» **ACTIONS À MENER**:
1. Dans l'extrait sur les programmes scolaires, qui manque dans la commission mise en place par la ministre ?
2. Reprenez l'extrait sur les programmes scolaires après sa dernière phrase et poursuivez-le, s'il vous plaît.

» **EXTRAIT**:
⟨
Montrons-nous positif
Mme Vallaud-Belkacem, je suis un enseignant en plein exercice, mais je prendrai sur mon temps de sommeil pour vous aider à mettre sur pied des programmes cohérents, de la maternelle à l'université. Invitons quelques grandes compétences - je vous donnerai des noms, vous n'en avez guère parmi vos amis, et la commission que vous avez mise en place ne compte aucun instituteur, ni aucun professeur. Je vous présenterai des praticiens, des gens de terrain, pas des idéologues fous, qui vous expliqueront comment on fait rentrer dans les têtes les plus hermétiques des faits et des notions parfois complexes.
Le temps scolaire est un temps long, dites-vous. Eh bien, au lieu de préparer l'échec déjà acquis de François Hollande en 2017, préparons la génération qui sera au pouvoir en 2040. Vous devez tout à l'école de la République, vous l'avez dit et redit, et Manuel Valls aussi : tenez-vous vraiment à être les derniers à en avoir bénéficié ? Alléger les programmes, c'est offrir sur un plateau les postes à venir aux héritiers qui auront à la maison de quoi compléter ce que l'école ne leur donne déjà plus. Pour les autres, ceux qui demeureront illettrés, on aura toujours Doux ou Gad pour leur donner des poulets à occire, et Pôle Emploi pour leur offrir l'occasion d'apprendre à lire en faisant la queue.
Au passage, je me permets de vous signaler, madame le ministre, qu'en cuisine, l'ennemi n'est pas le gras, auquel on doit ce merveilleux concept, l'onctueux. L'ennemi du gastronome, c'est le lourd. L'indigeste. L'imbuvable. Ou pire encore, le fade.
⟩
» **DONNÉES D'ENTRÉE**:
⟨
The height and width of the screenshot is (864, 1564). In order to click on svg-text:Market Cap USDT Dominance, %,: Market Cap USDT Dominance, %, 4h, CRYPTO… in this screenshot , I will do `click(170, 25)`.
⟩
» **RÉPONSES ATTENDUES**:
1. Elle ne compte aucun instituteur, ni aucun professeur.

2.
PS. L'Express se demandait la semaine dernière si Michel Onfray, sous prétexte qu'il a dit sur France Inter des choses sensées sur le travail que ne fait plus l'école et qui ne se fait plus à l'école, n'était pas "le fils naturel de Jean-Paul Brighelli et de Farida Belghoul". Je m'empresse de démentir : Onfray, comme tout auteur, est fils de ses propres oeuvres - et je n'ai jamais couché avec Farida Belghoul... Simplement, il dit des évidences ("Et si, à l'école, au lieu de la théorie du genre et de la programmation informatique, on apprenait à lire, écrire, compter , penser ?" a-t-il osé tweeter), ce qui a eu pour effet de mettre la Gôche bien-pensante en émoi. Rue 89 a immédiatement dégainé son prêt-à-penser et ses anathèmes. "Un Finkielkraut-bis !", s'étrangle Arrêt sur images. Ma foi, pourquoi pas ? Créons un, deux, trois, de nombreux Finkielkraut, et de nombreux Onfray - Brighelli se suffit pour l'instant à lui-même.